JPMorgan Chase analysts have issued a stark warning about the U.S. economy, forecasting a potential stagflationary slowdown driven by the Trump administration’s aggressive tariff policies. In a report released on June 25, the bank revised its 2025 GDP growth projection downward to 1.3%, a significant drop from the earlier estimate of 2%. The analysts also assess a 40% chance of recession in the latter half of the year, attributing the heightened risk to the impact of tariffs on economic growth and inflation.
The concern centers on the administration’s implementation of broad tariffs, including a universal 10% tariff on all imports and elevated tariffs on specific countries and goods.
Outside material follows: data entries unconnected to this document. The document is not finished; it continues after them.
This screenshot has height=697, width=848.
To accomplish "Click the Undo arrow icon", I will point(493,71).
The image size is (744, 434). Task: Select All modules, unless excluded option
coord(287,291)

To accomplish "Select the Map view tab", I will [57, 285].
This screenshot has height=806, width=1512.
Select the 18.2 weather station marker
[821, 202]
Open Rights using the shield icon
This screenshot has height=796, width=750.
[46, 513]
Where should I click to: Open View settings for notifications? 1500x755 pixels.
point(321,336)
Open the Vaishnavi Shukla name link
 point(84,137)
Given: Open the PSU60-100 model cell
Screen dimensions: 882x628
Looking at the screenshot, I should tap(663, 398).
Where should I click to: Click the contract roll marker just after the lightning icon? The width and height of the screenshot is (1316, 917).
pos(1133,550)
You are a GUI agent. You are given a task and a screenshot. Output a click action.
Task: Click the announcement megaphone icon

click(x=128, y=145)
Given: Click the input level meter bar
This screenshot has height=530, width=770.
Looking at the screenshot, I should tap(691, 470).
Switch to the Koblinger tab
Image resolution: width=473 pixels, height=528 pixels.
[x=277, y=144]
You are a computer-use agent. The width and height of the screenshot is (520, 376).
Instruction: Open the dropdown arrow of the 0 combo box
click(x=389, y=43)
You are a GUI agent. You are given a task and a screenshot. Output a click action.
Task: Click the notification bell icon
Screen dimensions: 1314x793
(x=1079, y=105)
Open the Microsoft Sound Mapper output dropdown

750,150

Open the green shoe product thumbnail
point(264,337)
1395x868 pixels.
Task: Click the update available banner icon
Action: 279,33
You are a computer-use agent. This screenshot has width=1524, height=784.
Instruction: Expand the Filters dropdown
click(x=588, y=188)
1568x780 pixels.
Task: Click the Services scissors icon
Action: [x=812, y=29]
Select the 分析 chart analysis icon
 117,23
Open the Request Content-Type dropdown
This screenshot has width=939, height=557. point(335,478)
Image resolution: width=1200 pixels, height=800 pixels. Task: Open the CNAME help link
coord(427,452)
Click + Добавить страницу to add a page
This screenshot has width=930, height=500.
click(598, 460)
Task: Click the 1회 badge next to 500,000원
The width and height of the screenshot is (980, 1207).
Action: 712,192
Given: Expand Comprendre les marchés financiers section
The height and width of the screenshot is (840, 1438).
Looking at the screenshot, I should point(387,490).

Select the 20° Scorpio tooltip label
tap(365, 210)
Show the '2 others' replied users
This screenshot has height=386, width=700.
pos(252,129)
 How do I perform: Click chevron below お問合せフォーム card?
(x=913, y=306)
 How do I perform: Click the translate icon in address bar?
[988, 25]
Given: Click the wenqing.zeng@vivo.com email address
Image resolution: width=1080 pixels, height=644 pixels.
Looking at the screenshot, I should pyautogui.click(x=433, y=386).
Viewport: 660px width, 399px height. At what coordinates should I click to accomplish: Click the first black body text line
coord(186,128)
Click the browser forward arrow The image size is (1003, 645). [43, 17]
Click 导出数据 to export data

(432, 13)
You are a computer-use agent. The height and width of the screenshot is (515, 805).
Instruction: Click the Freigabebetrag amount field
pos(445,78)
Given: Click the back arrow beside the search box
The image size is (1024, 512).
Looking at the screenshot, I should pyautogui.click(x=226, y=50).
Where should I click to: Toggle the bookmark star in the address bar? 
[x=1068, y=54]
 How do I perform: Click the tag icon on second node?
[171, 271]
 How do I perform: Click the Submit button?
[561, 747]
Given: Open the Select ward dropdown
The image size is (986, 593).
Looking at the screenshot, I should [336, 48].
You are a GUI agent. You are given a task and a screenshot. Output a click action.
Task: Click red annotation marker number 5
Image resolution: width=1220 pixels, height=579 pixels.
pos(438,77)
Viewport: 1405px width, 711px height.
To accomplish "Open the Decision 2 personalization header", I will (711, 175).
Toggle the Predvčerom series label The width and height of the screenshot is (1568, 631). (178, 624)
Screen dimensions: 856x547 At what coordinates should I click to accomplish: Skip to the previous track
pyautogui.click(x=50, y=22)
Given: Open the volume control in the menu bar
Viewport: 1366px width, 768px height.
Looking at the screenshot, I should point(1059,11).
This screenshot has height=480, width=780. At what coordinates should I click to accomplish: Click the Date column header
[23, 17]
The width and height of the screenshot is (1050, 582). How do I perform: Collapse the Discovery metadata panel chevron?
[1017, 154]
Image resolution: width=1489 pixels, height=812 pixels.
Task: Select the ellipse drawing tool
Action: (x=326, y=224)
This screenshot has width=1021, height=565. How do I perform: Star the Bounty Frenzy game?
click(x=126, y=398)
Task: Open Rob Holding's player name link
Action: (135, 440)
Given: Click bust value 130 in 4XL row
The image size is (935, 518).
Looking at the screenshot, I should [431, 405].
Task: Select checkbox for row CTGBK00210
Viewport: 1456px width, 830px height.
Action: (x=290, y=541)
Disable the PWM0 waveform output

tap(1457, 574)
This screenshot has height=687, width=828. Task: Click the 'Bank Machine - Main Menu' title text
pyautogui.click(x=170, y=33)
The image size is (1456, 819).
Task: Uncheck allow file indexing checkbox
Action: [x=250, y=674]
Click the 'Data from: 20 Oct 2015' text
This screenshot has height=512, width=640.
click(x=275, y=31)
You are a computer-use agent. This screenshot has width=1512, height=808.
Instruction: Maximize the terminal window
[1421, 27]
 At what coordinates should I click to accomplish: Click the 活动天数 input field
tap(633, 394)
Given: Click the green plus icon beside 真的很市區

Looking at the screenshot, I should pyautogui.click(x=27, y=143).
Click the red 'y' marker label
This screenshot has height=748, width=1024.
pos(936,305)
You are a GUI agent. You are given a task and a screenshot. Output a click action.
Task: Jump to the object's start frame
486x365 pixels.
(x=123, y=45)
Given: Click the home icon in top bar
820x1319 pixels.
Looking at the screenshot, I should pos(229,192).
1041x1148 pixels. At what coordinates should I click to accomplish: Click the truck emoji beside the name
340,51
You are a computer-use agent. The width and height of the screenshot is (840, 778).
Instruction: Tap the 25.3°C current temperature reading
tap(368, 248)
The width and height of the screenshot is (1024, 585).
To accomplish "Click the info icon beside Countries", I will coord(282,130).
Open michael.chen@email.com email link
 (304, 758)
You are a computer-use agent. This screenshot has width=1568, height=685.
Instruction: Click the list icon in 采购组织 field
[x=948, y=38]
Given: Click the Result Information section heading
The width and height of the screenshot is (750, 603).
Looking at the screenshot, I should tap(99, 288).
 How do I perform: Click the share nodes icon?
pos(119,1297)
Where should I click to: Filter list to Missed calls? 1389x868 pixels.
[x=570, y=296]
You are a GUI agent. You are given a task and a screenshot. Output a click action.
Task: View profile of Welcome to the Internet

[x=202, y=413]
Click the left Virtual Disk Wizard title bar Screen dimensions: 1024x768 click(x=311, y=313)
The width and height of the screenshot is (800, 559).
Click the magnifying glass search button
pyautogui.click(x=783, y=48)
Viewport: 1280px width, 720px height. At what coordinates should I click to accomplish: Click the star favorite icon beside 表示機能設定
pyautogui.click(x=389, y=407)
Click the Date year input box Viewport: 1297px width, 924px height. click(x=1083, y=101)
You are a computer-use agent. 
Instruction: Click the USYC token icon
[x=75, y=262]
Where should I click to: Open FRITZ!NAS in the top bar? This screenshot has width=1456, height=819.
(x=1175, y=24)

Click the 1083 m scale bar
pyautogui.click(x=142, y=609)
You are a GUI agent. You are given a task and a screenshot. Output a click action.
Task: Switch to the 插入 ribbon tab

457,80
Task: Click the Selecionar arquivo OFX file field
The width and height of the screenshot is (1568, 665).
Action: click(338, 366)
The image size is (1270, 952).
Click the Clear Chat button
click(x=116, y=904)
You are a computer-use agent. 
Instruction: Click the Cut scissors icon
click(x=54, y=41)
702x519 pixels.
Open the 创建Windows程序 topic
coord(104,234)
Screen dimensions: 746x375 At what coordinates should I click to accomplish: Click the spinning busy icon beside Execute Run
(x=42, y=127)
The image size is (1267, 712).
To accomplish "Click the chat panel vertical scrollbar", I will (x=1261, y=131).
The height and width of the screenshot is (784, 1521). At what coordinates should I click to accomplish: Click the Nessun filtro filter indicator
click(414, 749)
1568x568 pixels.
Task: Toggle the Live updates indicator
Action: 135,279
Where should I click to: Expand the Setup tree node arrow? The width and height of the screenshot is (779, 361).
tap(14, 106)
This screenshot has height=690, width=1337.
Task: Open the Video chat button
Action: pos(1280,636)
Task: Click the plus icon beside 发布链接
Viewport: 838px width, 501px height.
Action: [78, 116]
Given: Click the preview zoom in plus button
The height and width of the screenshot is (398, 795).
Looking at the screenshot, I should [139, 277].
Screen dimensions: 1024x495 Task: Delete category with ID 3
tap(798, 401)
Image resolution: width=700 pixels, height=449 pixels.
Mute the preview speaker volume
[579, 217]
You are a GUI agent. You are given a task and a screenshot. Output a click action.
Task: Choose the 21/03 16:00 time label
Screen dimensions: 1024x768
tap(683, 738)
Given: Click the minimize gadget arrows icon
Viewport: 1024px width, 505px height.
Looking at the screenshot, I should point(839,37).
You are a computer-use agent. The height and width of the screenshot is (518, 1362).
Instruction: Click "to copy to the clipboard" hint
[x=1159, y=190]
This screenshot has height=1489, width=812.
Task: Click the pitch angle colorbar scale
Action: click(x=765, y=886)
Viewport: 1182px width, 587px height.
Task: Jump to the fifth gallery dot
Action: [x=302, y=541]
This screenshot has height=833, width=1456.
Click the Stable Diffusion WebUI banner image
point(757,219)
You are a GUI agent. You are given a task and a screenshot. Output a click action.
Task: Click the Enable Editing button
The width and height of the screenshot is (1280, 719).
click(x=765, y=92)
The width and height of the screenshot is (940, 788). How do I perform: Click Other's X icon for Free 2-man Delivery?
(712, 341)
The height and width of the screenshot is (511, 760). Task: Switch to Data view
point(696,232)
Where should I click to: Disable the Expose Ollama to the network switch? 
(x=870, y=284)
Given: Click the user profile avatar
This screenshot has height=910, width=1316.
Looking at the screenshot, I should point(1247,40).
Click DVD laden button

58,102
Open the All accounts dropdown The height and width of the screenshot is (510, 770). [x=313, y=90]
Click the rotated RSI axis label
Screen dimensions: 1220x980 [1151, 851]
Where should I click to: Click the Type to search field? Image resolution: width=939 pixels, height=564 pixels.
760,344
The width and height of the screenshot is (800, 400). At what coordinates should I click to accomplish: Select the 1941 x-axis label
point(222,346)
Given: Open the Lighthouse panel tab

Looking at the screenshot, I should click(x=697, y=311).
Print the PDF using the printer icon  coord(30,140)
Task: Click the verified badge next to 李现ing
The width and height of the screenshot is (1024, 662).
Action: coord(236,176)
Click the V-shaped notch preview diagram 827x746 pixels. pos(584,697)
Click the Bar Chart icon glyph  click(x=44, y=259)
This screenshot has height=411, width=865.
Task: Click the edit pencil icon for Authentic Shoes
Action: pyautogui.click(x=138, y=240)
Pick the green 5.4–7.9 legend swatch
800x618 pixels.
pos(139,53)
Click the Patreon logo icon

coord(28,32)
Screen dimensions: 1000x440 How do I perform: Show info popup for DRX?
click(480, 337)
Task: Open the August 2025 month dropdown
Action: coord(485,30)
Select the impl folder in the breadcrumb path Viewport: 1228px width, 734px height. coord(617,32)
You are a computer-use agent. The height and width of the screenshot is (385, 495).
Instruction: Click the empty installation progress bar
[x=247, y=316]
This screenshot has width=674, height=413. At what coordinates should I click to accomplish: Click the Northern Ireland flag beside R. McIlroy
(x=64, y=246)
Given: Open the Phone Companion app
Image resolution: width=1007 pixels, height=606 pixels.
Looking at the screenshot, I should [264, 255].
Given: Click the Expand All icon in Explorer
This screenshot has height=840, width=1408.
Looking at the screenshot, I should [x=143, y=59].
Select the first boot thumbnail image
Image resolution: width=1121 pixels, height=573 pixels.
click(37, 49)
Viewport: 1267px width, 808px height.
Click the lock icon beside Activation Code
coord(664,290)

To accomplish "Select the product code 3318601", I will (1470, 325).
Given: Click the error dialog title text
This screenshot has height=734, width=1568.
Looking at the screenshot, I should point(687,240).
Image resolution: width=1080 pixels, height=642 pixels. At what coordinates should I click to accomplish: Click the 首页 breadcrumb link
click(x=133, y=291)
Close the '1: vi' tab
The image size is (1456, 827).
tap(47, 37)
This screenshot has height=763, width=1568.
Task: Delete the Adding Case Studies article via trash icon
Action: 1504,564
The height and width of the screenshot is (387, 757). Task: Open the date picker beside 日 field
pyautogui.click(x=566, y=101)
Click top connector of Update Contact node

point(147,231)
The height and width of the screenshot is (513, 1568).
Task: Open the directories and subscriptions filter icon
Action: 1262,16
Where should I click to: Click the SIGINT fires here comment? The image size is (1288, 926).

These measures have disrupted global trade flows, leading to increased costs for businesses and consumers alike. JPMorgan’s analysis suggests that the tariffs are contributing to persistent inflation, reminiscent of the stagflation experienced in the 1970s, characterized by stagnant economic growth and high inflation.
The bank also anticipates a weakening U.S. dollar amid slower domestic growth compared to more robust international economic policies. Foreign demand for U.S. Treasuries is expected to decline, increasing the term premium by 40-50 basis points. Despite recent yield spikes, Treasury yields are projected to stabilize at 3.5% for two-year notes and 4.35% for ten-year bonds by year-end.
The Federal Reserve’s monetary policy is also under scrutiny. While the central bank has maintained interest rates steady at 4.25%-4.5%, officials, including Boston Fed President Susan Collins, have indicated that rate cuts later in 2025 are possible due to an uncertain economic outlook. Collins emphasized that future rate cuts are being considered, with two penciled in for later this year, depending on economic developments and the impact of government policies, particularly regarding tariffs.
Amid these economic concerns, JPMorgan maintains a positive outlook on U.S. equities, expecting gains driven by strong fundamentals in the tech and AI sectors, continued consumer resilience, and investment flows. The bank believes that these sectors may provide some insulation against broader economic headwinds.
However, the broader economic landscape remains fraught with uncertainty. The administration’s tariff policies have led to retaliatory measures from key trading partners, further complicating the trade environment. The potential for escalating trade tensions poses additional risks to economic stability and growth.
In conclusion, JPMorgan’s analysis underscores the delicate balance policymakers must maintain to navigate the current economic challenges. The interplay between trade policies, inflation, and monetary policy decisions will be critical in determining the trajectory of the U.S. economy in the coming months.